Stored records:

----

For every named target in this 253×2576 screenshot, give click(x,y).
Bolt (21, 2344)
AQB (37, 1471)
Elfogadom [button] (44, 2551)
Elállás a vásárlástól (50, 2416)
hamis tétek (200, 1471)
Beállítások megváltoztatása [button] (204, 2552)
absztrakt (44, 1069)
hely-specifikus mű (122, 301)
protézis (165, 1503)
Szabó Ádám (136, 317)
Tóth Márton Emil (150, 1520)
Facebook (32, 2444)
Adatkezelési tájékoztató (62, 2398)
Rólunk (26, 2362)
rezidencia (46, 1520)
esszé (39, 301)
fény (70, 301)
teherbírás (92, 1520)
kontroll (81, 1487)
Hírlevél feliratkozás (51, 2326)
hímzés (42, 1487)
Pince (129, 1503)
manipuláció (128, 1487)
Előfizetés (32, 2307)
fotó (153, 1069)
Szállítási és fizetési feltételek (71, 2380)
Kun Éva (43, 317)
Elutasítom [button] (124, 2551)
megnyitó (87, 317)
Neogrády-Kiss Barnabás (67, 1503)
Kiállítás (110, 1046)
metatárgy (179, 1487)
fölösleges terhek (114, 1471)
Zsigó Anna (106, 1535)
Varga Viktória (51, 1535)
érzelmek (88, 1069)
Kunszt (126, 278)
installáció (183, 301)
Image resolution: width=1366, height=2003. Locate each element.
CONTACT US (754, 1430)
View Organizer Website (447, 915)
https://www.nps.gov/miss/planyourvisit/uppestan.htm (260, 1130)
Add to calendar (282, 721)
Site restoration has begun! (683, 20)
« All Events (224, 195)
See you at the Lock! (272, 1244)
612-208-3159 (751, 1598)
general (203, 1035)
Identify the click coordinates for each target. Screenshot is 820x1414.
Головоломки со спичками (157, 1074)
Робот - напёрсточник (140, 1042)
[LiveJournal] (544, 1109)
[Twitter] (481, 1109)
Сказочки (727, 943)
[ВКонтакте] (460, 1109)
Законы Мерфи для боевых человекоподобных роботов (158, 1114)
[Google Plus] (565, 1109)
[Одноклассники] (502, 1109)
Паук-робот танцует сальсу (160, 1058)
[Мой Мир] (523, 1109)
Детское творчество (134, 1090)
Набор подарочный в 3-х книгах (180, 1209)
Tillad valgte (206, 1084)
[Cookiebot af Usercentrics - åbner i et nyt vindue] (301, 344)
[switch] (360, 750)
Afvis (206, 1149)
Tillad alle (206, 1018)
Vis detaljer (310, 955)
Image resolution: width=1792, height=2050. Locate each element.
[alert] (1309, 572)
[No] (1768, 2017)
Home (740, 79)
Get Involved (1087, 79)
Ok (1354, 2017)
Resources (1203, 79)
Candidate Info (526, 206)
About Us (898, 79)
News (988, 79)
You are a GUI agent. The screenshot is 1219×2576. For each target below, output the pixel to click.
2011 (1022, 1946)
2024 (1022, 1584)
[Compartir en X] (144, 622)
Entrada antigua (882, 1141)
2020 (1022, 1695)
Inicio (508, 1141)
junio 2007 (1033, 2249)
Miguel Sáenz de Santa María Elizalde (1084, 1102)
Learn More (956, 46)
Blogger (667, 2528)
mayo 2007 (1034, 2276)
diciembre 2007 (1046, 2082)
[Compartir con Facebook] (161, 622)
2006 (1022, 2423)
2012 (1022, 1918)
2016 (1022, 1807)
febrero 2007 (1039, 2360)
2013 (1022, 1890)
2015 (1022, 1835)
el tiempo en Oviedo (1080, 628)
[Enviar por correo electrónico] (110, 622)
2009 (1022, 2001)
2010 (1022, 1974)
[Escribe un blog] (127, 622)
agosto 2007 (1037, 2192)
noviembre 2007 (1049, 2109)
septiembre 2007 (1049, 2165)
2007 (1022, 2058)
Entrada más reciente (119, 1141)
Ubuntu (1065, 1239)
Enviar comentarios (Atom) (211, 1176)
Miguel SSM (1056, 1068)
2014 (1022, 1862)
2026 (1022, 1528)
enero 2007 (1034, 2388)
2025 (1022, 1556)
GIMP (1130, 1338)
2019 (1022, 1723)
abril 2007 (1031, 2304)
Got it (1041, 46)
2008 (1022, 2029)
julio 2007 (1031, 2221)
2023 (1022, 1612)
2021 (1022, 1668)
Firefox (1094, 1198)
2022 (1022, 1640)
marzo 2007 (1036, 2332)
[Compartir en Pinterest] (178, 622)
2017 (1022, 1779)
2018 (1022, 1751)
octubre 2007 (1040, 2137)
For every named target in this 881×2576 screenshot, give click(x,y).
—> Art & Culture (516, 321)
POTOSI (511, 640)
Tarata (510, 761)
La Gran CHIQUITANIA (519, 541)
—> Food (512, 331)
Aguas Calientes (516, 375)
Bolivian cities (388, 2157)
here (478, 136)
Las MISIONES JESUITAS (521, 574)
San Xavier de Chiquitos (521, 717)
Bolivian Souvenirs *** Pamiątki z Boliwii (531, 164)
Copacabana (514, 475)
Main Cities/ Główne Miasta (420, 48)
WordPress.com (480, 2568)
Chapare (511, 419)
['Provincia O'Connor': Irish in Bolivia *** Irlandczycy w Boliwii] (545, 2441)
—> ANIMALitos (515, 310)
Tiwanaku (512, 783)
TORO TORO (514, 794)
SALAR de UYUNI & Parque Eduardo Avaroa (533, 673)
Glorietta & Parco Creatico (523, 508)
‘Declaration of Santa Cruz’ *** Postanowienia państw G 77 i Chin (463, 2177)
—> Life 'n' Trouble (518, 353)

----

Working from the data above, extract solely the lines from the one containing "Hírlevél feliratkozás (51, 2326)" through the one containing "[Одноклассники] (502, 1109)", exactly as they appear, both included.

● **Answer for this exercise**:
Hírlevél feliratkozás (51, 2326)
hímzés (42, 1487)
Pince (129, 1503)
manipuláció (128, 1487)
Előfizetés (32, 2307)
fotó (153, 1069)
Szállítási és fizetési feltételek (71, 2380)
Kun Éva (43, 317)
Elutasítom [button] (124, 2551)
megnyitó (87, 317)
Neogrády-Kiss Barnabás (67, 1503)
Kiállítás (110, 1046)
metatárgy (179, 1487)
fölösleges terhek (114, 1471)
Zsigó Anna (106, 1535)
Varga Viktória (51, 1535)
érzelmek (88, 1069)
Kunszt (126, 278)
installáció (183, 301)
Image resolution: width=1366, height=2003. Locate each element.
CONTACT US (754, 1430)
View Organizer Website (447, 915)
https://www.nps.gov/miss/planyourvisit/uppestan.htm (260, 1130)
Add to calendar (282, 721)
Site restoration has begun! (683, 20)
« All Events (224, 195)
See you at the Lock! (272, 1244)
612-208-3159 (751, 1598)
general (203, 1035)
Identify the click coordinates for each target. Screenshot is 820x1414.
Головоломки со спичками (157, 1074)
Робот - напёрсточник (140, 1042)
[LiveJournal] (544, 1109)
[Twitter] (481, 1109)
Сказочки (727, 943)
[ВКонтакте] (460, 1109)
Законы Мерфи для боевых человекоподобных роботов (158, 1114)
[Google Plus] (565, 1109)
[Одноклассники] (502, 1109)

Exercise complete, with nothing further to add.